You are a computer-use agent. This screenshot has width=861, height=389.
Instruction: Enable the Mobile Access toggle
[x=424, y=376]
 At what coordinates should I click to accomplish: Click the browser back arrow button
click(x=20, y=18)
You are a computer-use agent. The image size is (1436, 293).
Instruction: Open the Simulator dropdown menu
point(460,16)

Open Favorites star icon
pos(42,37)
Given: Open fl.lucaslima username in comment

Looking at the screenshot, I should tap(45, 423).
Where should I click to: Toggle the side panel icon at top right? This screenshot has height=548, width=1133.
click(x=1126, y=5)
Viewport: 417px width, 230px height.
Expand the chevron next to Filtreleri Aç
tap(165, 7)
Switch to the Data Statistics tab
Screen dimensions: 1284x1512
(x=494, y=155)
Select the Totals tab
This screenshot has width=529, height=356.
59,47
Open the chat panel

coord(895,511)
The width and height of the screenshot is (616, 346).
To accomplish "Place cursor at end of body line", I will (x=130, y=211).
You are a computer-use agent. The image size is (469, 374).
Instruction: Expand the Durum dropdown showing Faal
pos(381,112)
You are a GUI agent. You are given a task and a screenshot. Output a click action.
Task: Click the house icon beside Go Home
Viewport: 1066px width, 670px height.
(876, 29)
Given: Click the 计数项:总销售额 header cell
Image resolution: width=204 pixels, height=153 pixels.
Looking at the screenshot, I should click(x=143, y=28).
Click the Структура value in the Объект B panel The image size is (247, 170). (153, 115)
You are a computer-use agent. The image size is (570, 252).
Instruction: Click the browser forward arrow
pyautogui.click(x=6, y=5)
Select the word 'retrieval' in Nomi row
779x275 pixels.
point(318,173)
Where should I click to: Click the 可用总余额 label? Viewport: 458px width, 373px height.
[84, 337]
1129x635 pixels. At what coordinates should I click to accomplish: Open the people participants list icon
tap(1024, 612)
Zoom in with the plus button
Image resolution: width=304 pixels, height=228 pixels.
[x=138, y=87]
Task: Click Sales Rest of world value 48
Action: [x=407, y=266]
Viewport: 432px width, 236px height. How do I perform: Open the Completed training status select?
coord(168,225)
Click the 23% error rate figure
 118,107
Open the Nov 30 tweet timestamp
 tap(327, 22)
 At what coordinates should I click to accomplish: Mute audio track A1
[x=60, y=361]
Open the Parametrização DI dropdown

● ● ● ●

Aim of the exercise
In every one of the records above, substitute "Command" for "Instruction" and reproduce the lines with nothing else altered.

Response to this task
You are a computer-use agent. This screenshot has width=861, height=389.
Command: Enable the Mobile Access toggle
[x=424, y=376]
 At what coordinates should I click to accomplish: Click the browser back arrow button
click(x=20, y=18)
You are a computer-use agent. The image size is (1436, 293).
Command: Open the Simulator dropdown menu
point(460,16)

Open Favorites star icon
pos(42,37)
Given: Open fl.lucaslima username in comment

Looking at the screenshot, I should tap(45, 423).
Where should I click to: Toggle the side panel icon at top right? This screenshot has height=548, width=1133.
click(x=1126, y=5)
Viewport: 417px width, 230px height.
Expand the chevron next to Filtreleri Aç
tap(165, 7)
Switch to the Data Statistics tab
Screen dimensions: 1284x1512
(x=494, y=155)
Select the Totals tab
This screenshot has width=529, height=356.
59,47
Open the chat panel

coord(895,511)
The width and height of the screenshot is (616, 346).
To accomplish "Place cursor at end of body line", I will (x=130, y=211).
You are a computer-use agent. The image size is (469, 374).
Command: Expand the Durum dropdown showing Faal
pos(381,112)
You are a GUI agent. You are given a task and a screenshot. Output a click action.
Task: Click the house icon beside Go Home
Viewport: 1066px width, 670px height.
(876, 29)
Given: Click the 计数项:总销售额 header cell
Image resolution: width=204 pixels, height=153 pixels.
Looking at the screenshot, I should click(x=143, y=28).
Click the Структура value in the Объект B panel The image size is (247, 170). (153, 115)
You are a computer-use agent. The image size is (570, 252).
Command: Click the browser forward arrow
pyautogui.click(x=6, y=5)
Select the word 'retrieval' in Nomi row
779x275 pixels.
point(318,173)
Where should I click to: Click the 可用总余额 label? Viewport: 458px width, 373px height.
[84, 337]
1129x635 pixels. At what coordinates should I click to accomplish: Open the people participants list icon
tap(1024, 612)
Zoom in with the plus button
Image resolution: width=304 pixels, height=228 pixels.
[x=138, y=87]
Task: Click Sales Rest of world value 48
Action: [x=407, y=266]
Viewport: 432px width, 236px height. How do I perform: Open the Completed training status select?
coord(168,225)
Click the 23% error rate figure
 118,107
Open the Nov 30 tweet timestamp
 tap(327, 22)
 At what coordinates should I click to accomplish: Mute audio track A1
[x=60, y=361]
Open the Parametrização DI dropdown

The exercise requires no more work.